Chocolate Ice Creamy Bars

Raw Chocolate Mousse - Ice Creamy Bars
Prep time
Total time
Serves: 4-6
Base Layer:
  • 1 cup walnuts
  • 1 cup pecans
  • ½ cup cacao powder
  • 2 Tbsp. coconut nectar
  • 1 cup dates
  • 1 Tbsp. cacao nibs
  • 1 Tbsp. vanilla extract
  • 1 dash of sea salt
Top Layer:
  • 2 small avocados, pitted
  • ½ cup cacao powder
  • 1 dash sea salt
  • ¼ tsp. vanilla extract
  • ¼ cup coconut oil, melted
  • ⅓ cup almond milk
  • ½ tsp. mint extract
  • ½ cup coconut sugar
  • 1 Tbsp. arrowroot powder
Base Layer:
  1. Pit dates and add them (must be soft) to the food processor with nuts and cacao powder. Process to combine.
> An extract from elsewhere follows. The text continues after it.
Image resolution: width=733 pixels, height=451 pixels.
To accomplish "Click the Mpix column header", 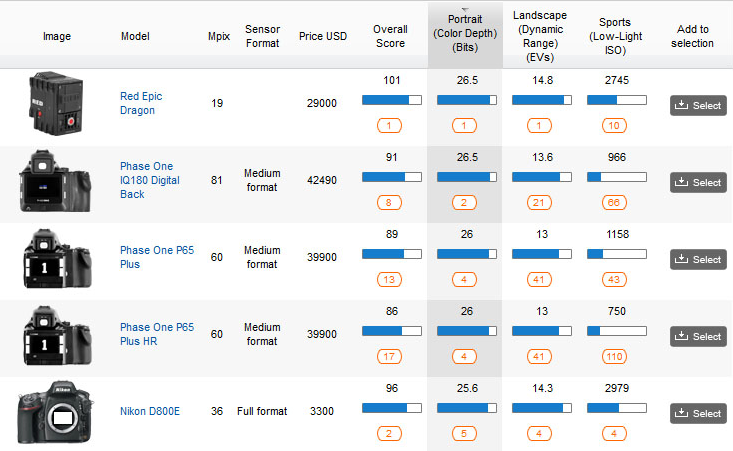I will [x=217, y=36].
  2. Next add remaining ingredients, pulse until mixture starts to stick together and form a ball.
  3. Pour and even out this mixture in an 8x8 Pyrex container, get it nice and even.
  4. Place in the freezer.
Top Layer:
  1. Place all ingredients into a food processor and process until a mousse is created.
  2. Taste and adjust flavor to your liking; if you want it sweeter, add more sugar; more of a mint flavor, add more mint; maybe more salt, etc.
  3. Remove Pyrex from freezer and top with mousse.
  4. Place back in freezer for at least 20 minutes.
  5. When ready to serve, take out and allow 5 minutes before cutting. Serve cold.